Text segment:
Full Text
HIGH COURT OF DELHI
JUDGMENT
UNION OF INDIA ..... Petitioner
Advocates who appeared in this case:
For the Petitioner : Mr Ruchir Mishra, Mr Sanjiv Kr
: Saxena, Mr Arukesh Kr Tiwari, Advocates.
For the Respondents : Mr Avinash K. Trivedi, Mr Pushkar
: Kumar, Advocates.
1. The petitioner has filed the present petition under Section 34 of the Arbitration and Conciliation Act, 1996 (hereinafter ‘the A&C Act’) impugning an arbitral award dated 20.11.2017 (hereinafter ‘the impugned award’) delivered by the Arbitral Tribunal comprising of a learned Sole Arbitrator.
2. The impugned award was rendered in the context of disputes that have arisen between the parties in connection with a Contract 2022:DHC:1295 Agreement bearing no 01/EE/CAG (hereinafter the ‘Agreement’). The petitioner is challenging the impugned award to the extent that the Arbitral Tribunal accepted Claim nos. 1.4, 1.5, 1.[6] and 4 of the respondent.

Work instructions:
1. Repeat the judgment excerpt between "1. The petitioner" and "of the respondent.", inclusive.
2. Summarize the judgment excerpt in two sentences.
3. Please carry the judgment excerpt forward from its last sentence.
None of the material that comes next has any bearing on the work here.

Source material:
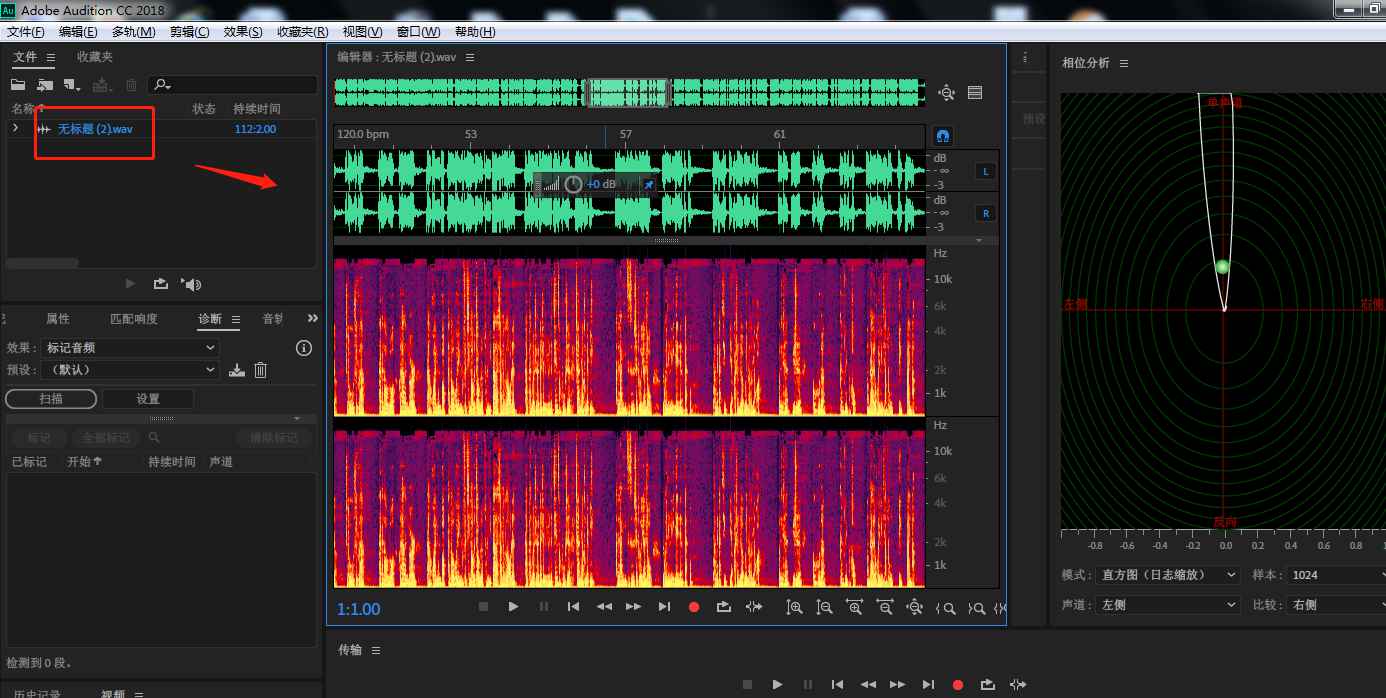
Task: Expand the 无标题 (2).wav file entry
Action: (15, 129)
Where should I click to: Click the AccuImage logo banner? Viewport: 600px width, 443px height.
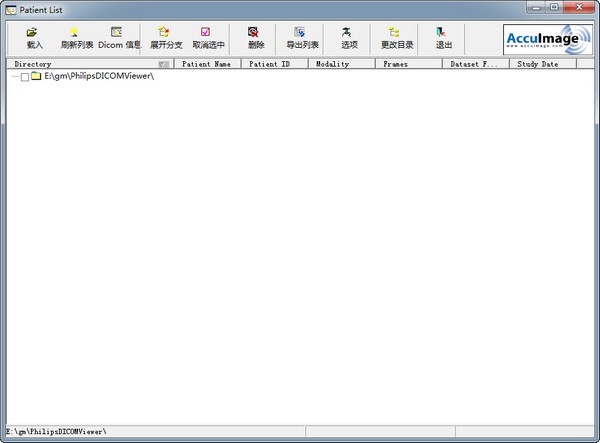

Exercise responses:
1.
1. The petitioner has filed the present petition under Section 34 of the Arbitration and Conciliation Act, 1996 (hereinafter ‘the A&C Act’) impugning an arbitral award dated 20.11.2017 (hereinafter ‘the impugned award’) delivered by the Arbitral Tribunal comprising of a learned Sole Arbitrator.
2. The impugned award was rendered in the context of disputes that have arisen between the parties in connection with a Contract 2022:DHC:1295 Agreement bearing no 01/EE/CAG (hereinafter the ‘Agreement’). The petitioner is challenging the impugned award to the extent that the Arbitral Tribunal accepted Claim nos. 1.4, 1.5, 1.[6] and 4 of the respondent.

2. The Union of India, as petitioner, has filed a petition under Section 34 of the Arbitration and Conciliation Act, 1996, challenging an arbitral award dated 20.11.2017 issued by a sole arbitrator. The award arose from disputes between the parties over Agreement no. 01/EE/CAG, and the petitioner contests it to the extent that the tribunal accepted four of the respondent's claims.

3.
3. The controversy in the present case arises in the following context:-
4. On 06.08.2010, the petitioner invited tenders for the works regarding “C/0 ICED for CAG at Kant Kalwar area, Jaipur. (SH: Clo Academic Block, Hostel Block, Sports Block, Support Facility, Services Block &Residential Block, Air Tunnel i/c development work & internal Electrical Installation.”(hereinafter the ‘Project’), on the terms and condition stipulated therein.
5. Pursuant to the said invitation for tenders, the respondent submitted its bid for an amount of ₹44,35,87,494/-for executing the Project works. The respondent’s bid was accepted on 05.05.2011 by the Executive Engineer, CAGPD. In terms of Clause 1 of the General Conditions of Contract (GCC) for CPWD Works, the respondent furnished a Performance Guarantee for an amount equivalent to ₹2,21,79,375/-.
6. Thereafter, in the year 2011-12, the Agreement was executed between the parties. In terms of the Agreement, the stipulated date of commencement of the Project was 22.05.2011 and the stipulated date of completion of the Project was 21.03.2012. Admittedly, the works were completed on 21.11.2013.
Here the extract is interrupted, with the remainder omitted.